Mas seria para muitos desrespeitoso considerar uma universidade como uma empresa, e por isso talvez ainda devamos julgá-las como se fossem venerandas instituições de ensino. Infelizmente, isto leva a considerações ainda mais embaraçosas: qual pesquisador ou professor realmente sério solicitaria a opinião da burocracia estatal para saber a medida do seu valor? Isto confirmaria para além de toda dúvida a idéia de que, nas universidades, "o aluno finge que aprende e o professor finge que ensina": se ensinasse mesmo, não ficaria ansioso com a opinião do Ministério.

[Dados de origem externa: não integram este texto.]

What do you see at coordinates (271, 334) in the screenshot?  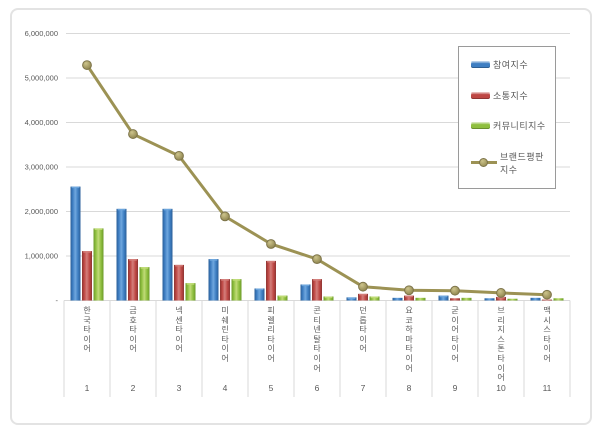 I see `category-label: 피 렐 리 타 이 어` at bounding box center [271, 334].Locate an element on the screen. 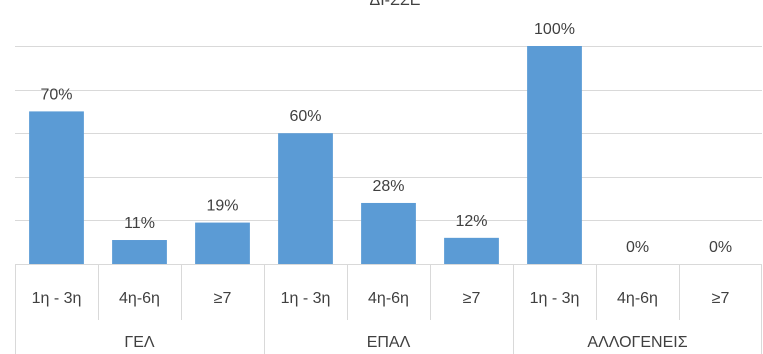  data-label: 100% is located at coordinates (554, 30).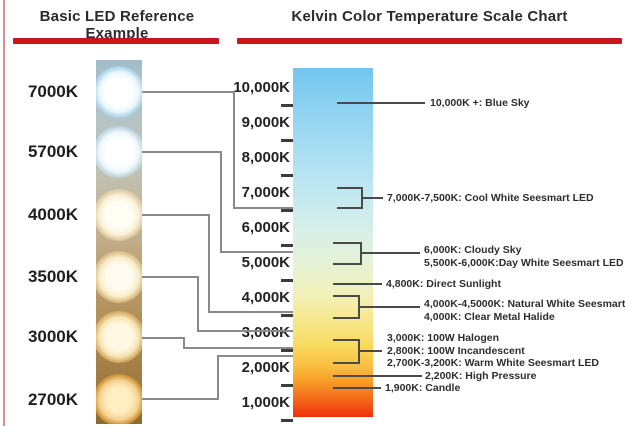 This screenshot has height=426, width=625. What do you see at coordinates (53, 214) in the screenshot?
I see `led-label-4000k: 4000K` at bounding box center [53, 214].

Tal é a razão pela qual ninguém questiona o Ministério: seriam pegos de calças curtas, e uma "fiscalização" de alguém realmente capacitado mostraria que a pendenga se resume ao roto falando do esfarrapado. Os que não dependem de verba dependem do selinho de qualidade do Ministério, e no dia em que este não for magnanimamente concedido, a única coisa que lhes ocorrerá será ir para casa chorar, em vez de continuar a vida normalmente, tendo atinado enfim com esta esdrúxula pretensão dos nossos políticos. Pois, ainda que os funcionários do Ministério fossem gente sapientíssima, portadores de fato de uma ascendência intelectual sobre a gente ignorante das universidades coisa que certamente não são, e para tanto basta olhar o monumento à estupidez que são os Parâmetros Curriculares Nacionais editados pela nossa burocracia , considerar a fiscalização das instituições de ensino uma função do governo não passa de demência totalitária. Ao governo cabe a administração só de algumas coisas, e não de todas, e os conteúdos das mentes das pessoas certamente saem pelo amor de Deus de sua jurisdição.

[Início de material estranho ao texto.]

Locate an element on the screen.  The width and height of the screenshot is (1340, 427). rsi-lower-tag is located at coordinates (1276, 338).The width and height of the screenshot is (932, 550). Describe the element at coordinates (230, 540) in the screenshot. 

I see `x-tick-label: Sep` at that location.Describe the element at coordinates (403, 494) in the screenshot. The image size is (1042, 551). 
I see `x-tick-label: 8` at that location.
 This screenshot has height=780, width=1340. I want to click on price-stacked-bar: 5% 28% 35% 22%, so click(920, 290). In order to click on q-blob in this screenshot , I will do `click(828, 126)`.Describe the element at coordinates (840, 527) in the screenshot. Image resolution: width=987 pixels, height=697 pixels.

Além de professores e reitores, os estudantes também são culpados. Muito se fala sobre o movimento estudantil dos anos 60 e 70, e sobre os caras-pintadas (dos quais fiz parte), mas ninguém nunca buscou a independência da universidade em relação ao Estado, sem a qual não há rigorosamente nenhuma possibilidade de os estudantes se afirmarem como um poder real e realmente independente.

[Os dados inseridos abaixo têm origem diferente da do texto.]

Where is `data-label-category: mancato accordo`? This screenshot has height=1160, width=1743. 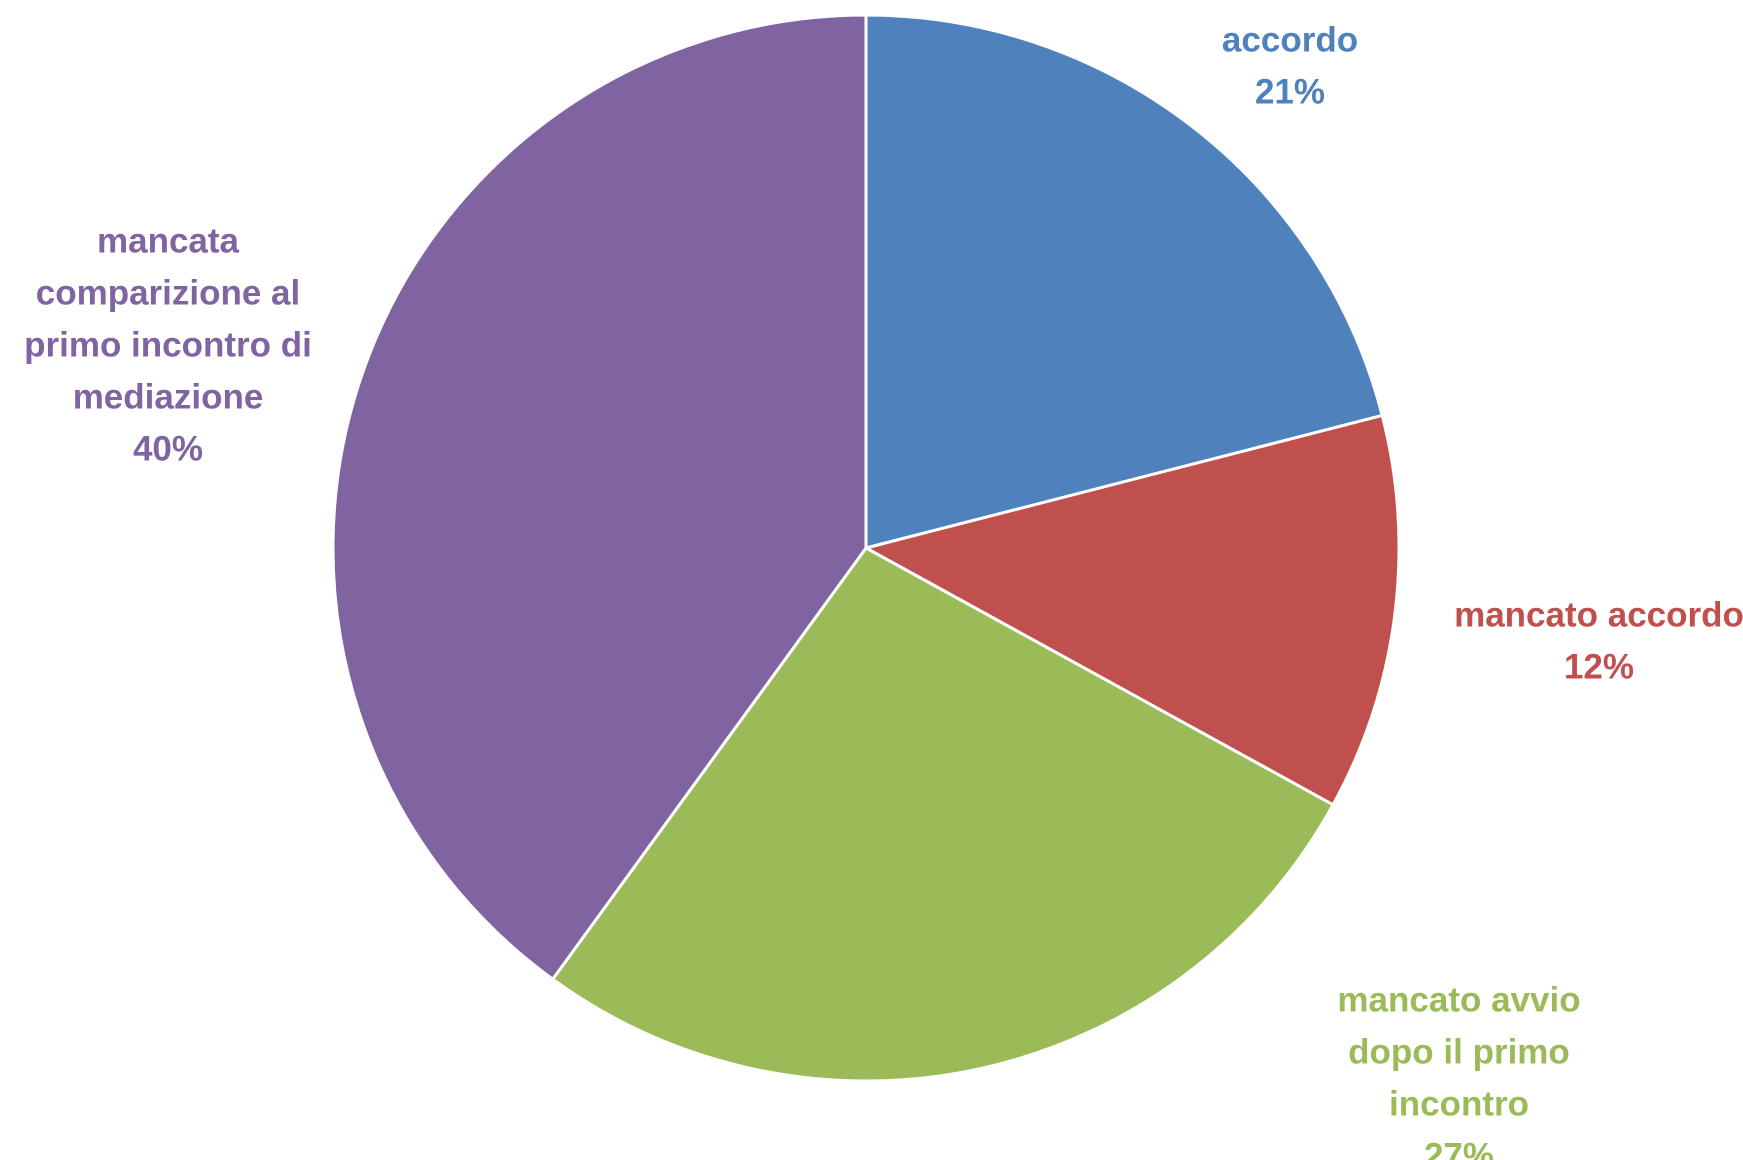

Para acabar com esta situação verdadeiramente ridícula e prejudicial ao país, bastaria que uma ou duas universidades, ou mesmo a UNE, simplesmente decidissem ignorar o Ministério. As universidades que estão sob ameaça de ser fechadas poderiam, aliás, começar dando o exemplo. Assim como o Ministério se nega a reconhecê-las, elas também se negariam a reconhecer a autoridade do Ministério. Se há, por exemplo, cursos de universidades católicas em vias de extinção, elas deveriam dizer: "Eu existo há dois mil anos, você nasceu ontem. Não é você que vai mandar me fechar. Sou eu que vou mandar fechar você." Claro que nada disto irá acontecer. Não se pode esperar uma atitude séria de pessoas que não têm amor pela verdade nem amor pela liberdade. Nos dias que correm, a defesa fingida destas coisas é um excelente negócio, mas controlada dentro de certos clichês: a TV, que você só liga se quiser, que você só compra se quiser, é muitas vezes culpada pelos Rousseaus de plantão por todos os males do país, da pornografia à violência e à corrupção; ninguém fala nada sobre as muito mais inescapáveis patas totalitárias e boçais do Ministério sobre o ensino no país, que vêm cristalizando a burrice entre nós. Todos têm ódio do dominador malvado, do Grande Irmão, mas ninguém é capaz de ver onde ele está realmente, justamente por não querer de verdade nem isto, nem nada que não concorra para perpetuar a mediocridade reinante.